Illinois, which has allowed cameras in its appellate courts and its supreme court since 1983, recently opened up its trial courts to cameras as part of a pilot program. Illinois is part of a growing movement to have cameras in the courtroom. This movement can be seen on the state level, not only in Illinois, but also in Pennsylvania, Minnesota and South Dakota. These states have amended their procedures to make them more accessible to cameras. All 50 states now permit cameras in their courts, albeit with various restrictions. On the federal level, the Judicial Conference recently approved a pilot program, which is being conducted by the Federal Judicial Center, in which 14 district courts are experimenting with cameras in the courtroom. Although the US Supreme Court has resisted permitting cameras during oral argument, Congress has been working on legislation that would allow cameras in the Supreme Court. On February 9, 2012, the Senate Judiciary Committee voted 11-7 in favor of having cameras in the US Supreme Court. A similar bill, the Cameras in the Courtroom Act of 2011, is still pending in the House Judiciary Committee.

Leaving aside the constitutional question of one branch taking an action that does not respect the judgment of a coordinate branch, is permitting cameras in the courtroom a wise policy decision? Making courts accessible to citizens is important, but courts can do this in different ways, such as making audio and written transcripts available as quickly as possible. Cameras are not the only answer. Admittedly, the trend has been toward allowing cameras in courtrooms, but there are good policy reasons to stop short of having cameras in the courtroom, particularly in trial courts. At the very least, state and federal courts need to proceed cautiously and consider what is at stake.

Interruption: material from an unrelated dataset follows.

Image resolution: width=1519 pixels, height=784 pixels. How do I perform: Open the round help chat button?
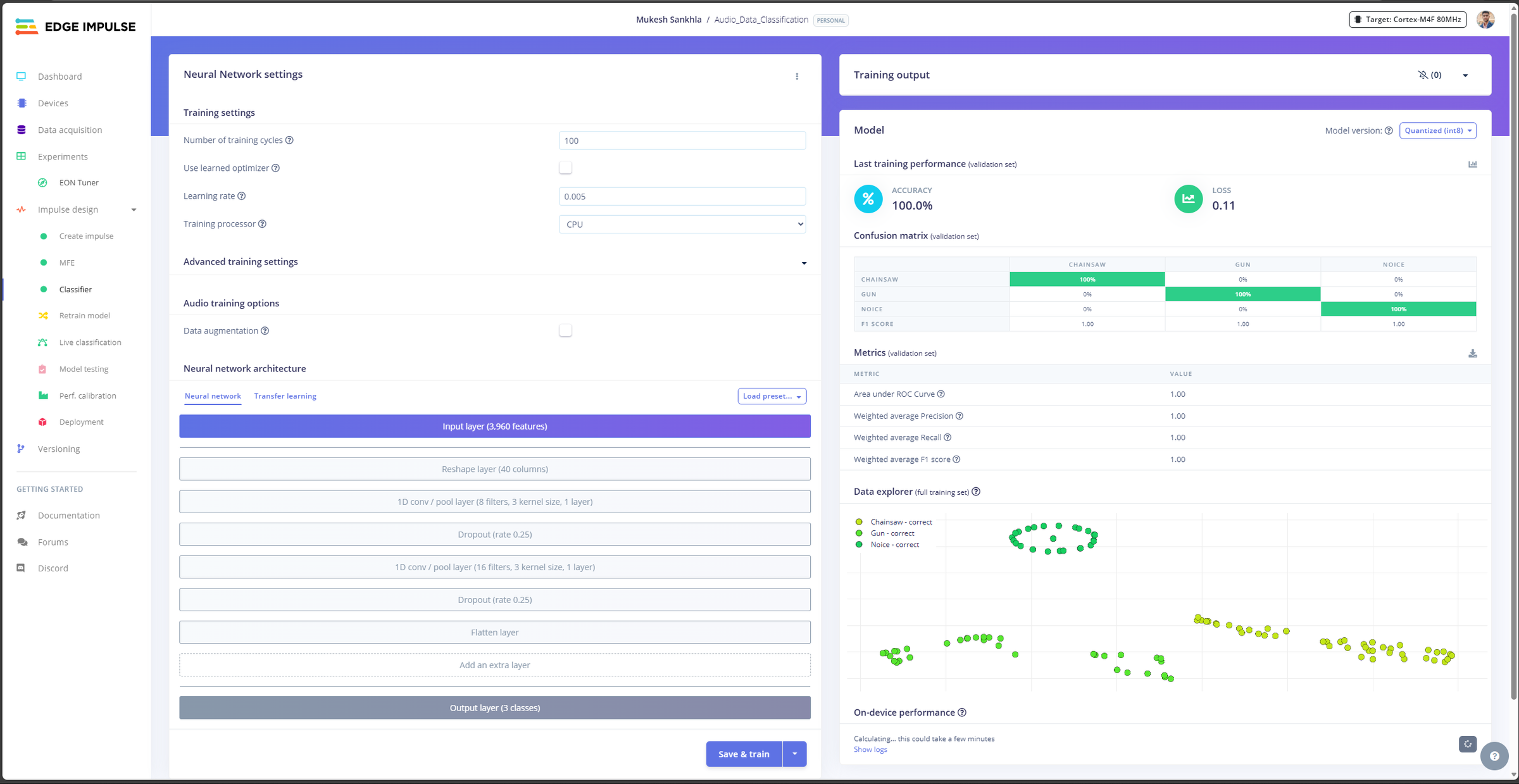[1494, 756]
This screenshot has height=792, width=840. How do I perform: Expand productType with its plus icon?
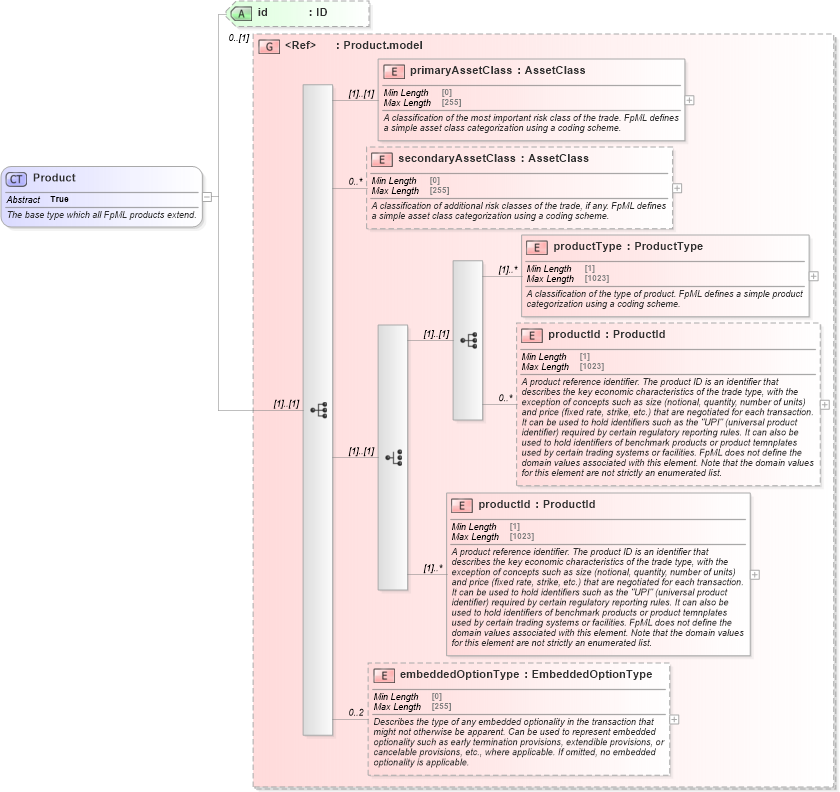pyautogui.click(x=812, y=277)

Proponents of cameras in the courtroom rely primarily on three arguments: education, transparency and accountability. They argue that cameras in the courtroom will teach citizens about the work of judges and courts. They point out that ordinary citizens know little about this branch of government, and that televising courtroom proceedings will allow people to watch and learn.

Proponents also argue that cameras in the courtroom will make the work of judges more transparent to the citizenry, and that government transparency is important in a democracy. Indeed, Illinois Chief Justice Thomas Kilbride, in explaining why cameras should be permitted in trial courts in Illinois, said: “This is another step to bring more transparency and more accountability to the Illinois court system.”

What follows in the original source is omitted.